Preliminary results for BTZ-043 show great promise, Dawson added. BTZ-043 could replace one of the less effective drug compounds used in either standard or drug-resistant therapy and contribute to a safer and/or shorter treatment of TB.
“There are hopes that the new drug regimen will reduce treatment from six to four, or even three months, if we do our jobs really well.”
Global collaboration
The Bavarian delegation was led by Minister Dr Melanie Huml and the Western Cape Government by Claude van Wyk, Deputy Director: International relations, Department of the Premier. The visit was part of the provincial government’s efforts to highlight new TB drug treatment initiatives in South Africa.
BTZ-043 was discovered at the Leibniz Institute for Natural Product Research and Infection Biology –at the Hans Knöll Institute (Leibniz-HKI), Jena, in 2006. Since 2014, the new chemical entity has been developed in a consortium of scientists from the Leibniz-HKI and the Tropical Institute at the Hospital of the LMU Munich, within the framework of the German Center for Infection Research (DZIF).
In 2019 LMU Munich conducted a clinical study led by Professor Michael Hoelscher, where the TB patients in Cape Town were treated with BTZ-043 for the first time. The study was conducted within the PanACEA consortium in cooperation with the UCTLI, TASK Applied Science Clinical Research Centre and the Radboud University Medical Center.
“We haven’t had a complete regimen with new drugs since the late 1960s.”
The development is exciting news, said Professor Dawson, despite an 18-month delay to this work, precipitated by the COVID-19 pandemic.
“When we created the Lung Institute in 2006 there were no new drugs in Phase 2 development. Now there are four drugs in development, all targeting DprE1 inhibition,” he told the delegation before leading the group on a tour of the UCTLI’s trial facilities. “We haven’t had a complete regimen with new drugs since the late 1960s.”
However, more facilities are needed to accelerate TB drug development globally, he noted. The world’s response to the COVID-19 pandemic has shown what could be achieved in less than a year – with the right backing and will. Figures released by the Treatment Action Campaign (2021), showed that in only 11 months in 2020, US$104 billion was spent on COVID-19, compared with just US$642 million spent on TB.
“Within three months of COVID-19 there was a massive mobilisation of global medical and research energy towards finding a solution,” said Dawson. “Within a year we saw new COVID-19 diagnostics, a new PCR test (polymerase chain reaction) to detect genetic material, and new COVID-19 treatments, followed by the development of vaccines.
Four new-generation drugs in clinical development. These work by inhibiting DprE1, an enzyme essential to the cell wall synthesis in mycobacteria such as TB.
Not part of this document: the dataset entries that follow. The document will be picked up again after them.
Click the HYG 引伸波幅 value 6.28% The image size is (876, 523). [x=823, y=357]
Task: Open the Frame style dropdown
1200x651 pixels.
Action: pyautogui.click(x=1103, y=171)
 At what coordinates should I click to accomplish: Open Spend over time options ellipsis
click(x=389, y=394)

“We’re quite frustrated in TB circles because we’ve been working on finding a TB vaccine for the past 10 to 15 years.”
In South Africa and many other developing countries with high prevalence of TB, many of the treatment challenges lie in the way TB presents itself. It is an indolent disease of poverty, said Dawson.
“Patients die quietly at home, out of sight, in rural areas. Ninety-eight percent of TB deaths are in marginalised communities where resources are few, socio-economic conditions are poor and levels of violence high.”
Continue efforts
But with new TB drugs and regimens come drug resistance.
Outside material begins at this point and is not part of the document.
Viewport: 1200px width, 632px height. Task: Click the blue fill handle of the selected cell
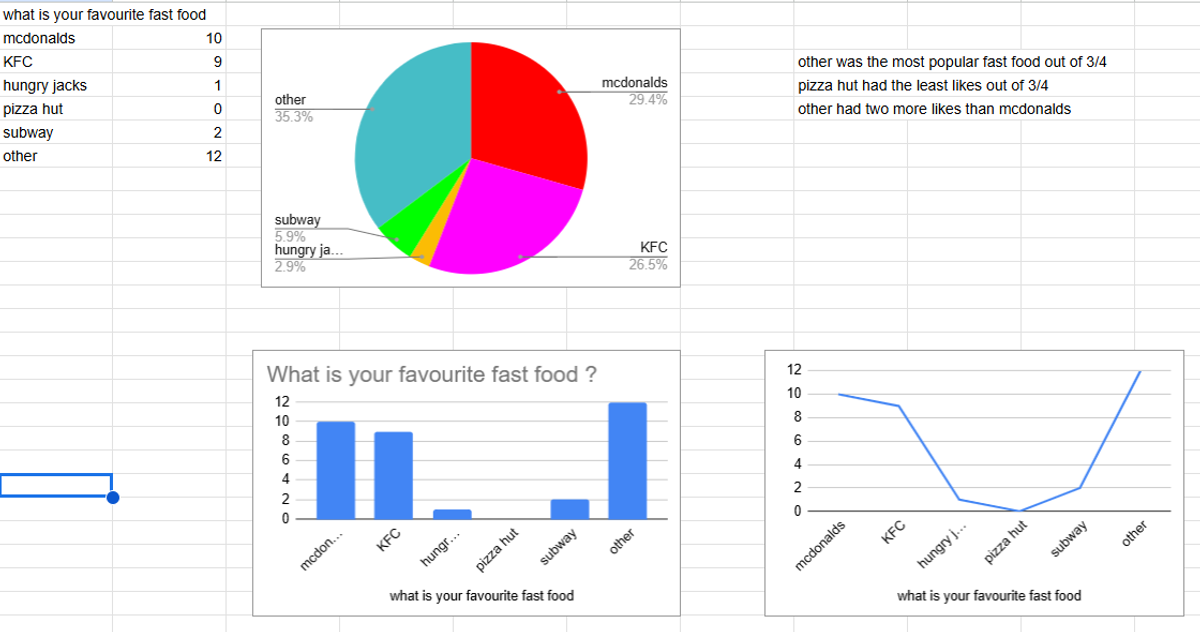[112, 497]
“We have to keep this process running,” said Dawson. “And we have to look at new drug combinations that treat TB more effectively so we can understand resistance.”
Collaborations are vital, an important point for government to note, he said. The message is: support networks such as UNITE4TB, ACTG, TBTC and the EDCTP.
“Fortunately, an organisation such as UNITE4TB, a collaboration between multiple groups across the globe, has resulted in a large, (in this instance) mainly European-driven initiative with very good funding. It aims to pull networks, big pharma and academic institutions together to take these new compounds and provide baseline funding to move them through development.”